‘Five Nights at Freddy’s’ Sets Multiple Box Office Records With $78 Million Opening
Freddy Fazbear and his creepy animatronic buddies are lighting up the box office, as Universal/Blumhouse’s “Five Nights at Freddy’s” is setting multiple industry records with its $78 million domestic/$130 million global opening weekend.
Not only is it more than double the highest opening seen on Halloween weekend and the largest opening for a film releasing day-and-date on home platforms, but it has also topped the 2018 revival of “Halloween” to become the best opening ever for Blumhouse.

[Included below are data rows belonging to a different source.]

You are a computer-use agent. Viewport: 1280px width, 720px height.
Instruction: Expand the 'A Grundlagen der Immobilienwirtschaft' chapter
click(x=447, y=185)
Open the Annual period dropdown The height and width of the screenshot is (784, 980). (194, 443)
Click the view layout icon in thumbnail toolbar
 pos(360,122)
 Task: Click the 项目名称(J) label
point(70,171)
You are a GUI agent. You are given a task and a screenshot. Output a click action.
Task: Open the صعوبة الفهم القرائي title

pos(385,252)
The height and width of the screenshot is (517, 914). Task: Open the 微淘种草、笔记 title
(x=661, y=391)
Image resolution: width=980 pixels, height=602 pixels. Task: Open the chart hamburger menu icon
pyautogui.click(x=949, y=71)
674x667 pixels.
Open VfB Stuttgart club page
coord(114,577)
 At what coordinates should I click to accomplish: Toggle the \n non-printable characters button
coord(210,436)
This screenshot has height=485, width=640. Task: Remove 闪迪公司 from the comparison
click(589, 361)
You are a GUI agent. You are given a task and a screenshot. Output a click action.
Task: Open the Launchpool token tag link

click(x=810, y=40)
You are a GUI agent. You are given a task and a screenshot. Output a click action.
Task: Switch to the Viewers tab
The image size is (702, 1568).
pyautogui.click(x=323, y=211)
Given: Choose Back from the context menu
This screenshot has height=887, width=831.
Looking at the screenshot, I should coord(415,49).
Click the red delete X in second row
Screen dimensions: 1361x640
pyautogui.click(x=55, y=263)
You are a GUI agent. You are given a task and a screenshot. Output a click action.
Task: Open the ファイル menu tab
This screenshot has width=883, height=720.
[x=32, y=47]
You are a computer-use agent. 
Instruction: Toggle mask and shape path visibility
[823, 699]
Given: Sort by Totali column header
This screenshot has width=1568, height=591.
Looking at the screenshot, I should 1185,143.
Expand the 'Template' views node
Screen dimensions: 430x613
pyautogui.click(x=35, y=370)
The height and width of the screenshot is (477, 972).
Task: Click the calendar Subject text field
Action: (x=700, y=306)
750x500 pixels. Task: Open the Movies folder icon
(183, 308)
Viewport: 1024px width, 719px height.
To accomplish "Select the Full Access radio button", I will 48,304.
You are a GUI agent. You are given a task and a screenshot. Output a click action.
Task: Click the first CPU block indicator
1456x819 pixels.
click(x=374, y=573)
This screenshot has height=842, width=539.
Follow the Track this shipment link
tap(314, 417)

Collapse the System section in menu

While its numbers aren’t as high as “The Super Mario Bros. Movie,” “Barbie,” or “Taylor Swift: The Eras Tour,” “Five Nights at Freddy’s” is enjoying the same kind of strong hardcore fan turnout as all three of those 2023 box office hits.
Rather than stay home and watch the movie on Peacock, “Five Nights” fans want to see it together in a packed theater, and social media has been filled with pictures of fans dressing up as characters at the cinema. And while critics have panned the film with a 22% Rotten Tomatoes score and more traditional horror fans have been disappointed, the core fanbase has been raving about it with an A- on CinemaScore.
And that core fanbase is very young, with a whopping 81% of the film’s opening weekend audience being under the age of 25 with 38% being teens. In a year when Gen Z audiences have abandoned older IP films like “Indiana Jones and the Dial of Destiny,” they have responded this month in huge numbers to titles like “Five Nights” and “The Eras Tour” that were greenlit specifically to target them.
Me in the theater opening night for Five Nights at Freddy's#FiveNightsAtFreddys #FNAF #FNAFMovie pic.twitter.com/GHip7FUpPW
— Tyler Calvert (@ItsTylerCalvert) October 27, 2023
Like “Taylor Swift: The Eras Tour,” “Five Nights at Freddy’s” will likely have a very frontloaded box office run given its availability on streaming and low odds of drawing interest from moviegoers who aren’t fans of the games. But considering the film’s $20 million budget and Blumhouse’s propensity to launch new franchises whenever possible — the studio just announced a sequel to last year’s hit “The Black Phone” — more films with Freddy, Bonnie, Foxy and Chica are likely on the way.
“Taylor Swift: The Eras Tour” has taken second at the box office with a third weekend total of $14.7 million, putting the AMC/Variance-distributed concert film at $149.3 million domestically and $203 million worldwide. Up to this point, “The Eras Tour” has only played on Thursdays through Sundays, but will play on Halloween Tuesday in select theaters.
Paramount/Apple’s “Killers of the Flower Moon” is in third with a $9 million second weekend, taking a stiff 61% drop from its $23 million opening weekend.
Whether it is the long runtime or the lack of pull with audiences that Martin Scorsese holds compared to “Oppenheimer” director Christopher Nolan, early signs are pointing to shorter legs for the acclaimed historical drama with a $200 million-plus production budget as it stands with a $40.6 million domestic total. It won’t be until well into next year that we see whether the film drew enough new subscribers to Apple TV+ for it to have been a financial success for Apple Original Films.
In fourth is Angel Studios’ “After Death” with a $5 million opening weekend. The documentary about near-death experiences is the first theatrical release from the crowdfunding-driven, faith-based distributor since “Sound of Freedom” become one of the most successful indie hits of all time with $239 million worldwide.
Universal/Blumhouse’s “The Exorcist: Believer” completes the Top 5 with $3.1 million in its fourth weekend, giving it a domestic total of $59.3 million that, in a sign of generational shifts, was eclipsed entirely by the opening weekend of “Five Nights at Freddy’s.”
Finally, Focus Features released Alexander Payne’s “The Holdovers” in six theaters in New York and Los Angeles this weekend, grossing $200,000 as it will expand to 60 theaters in 20 cities next weekend.
The dramedy starring Paul Giamatti as a curmudgeonly boarding school teacher who learns to bond with a wayward student over winter break, has been widely praised by critics since its Telluride premiere and holds a 97% Rotten Tomatoes score.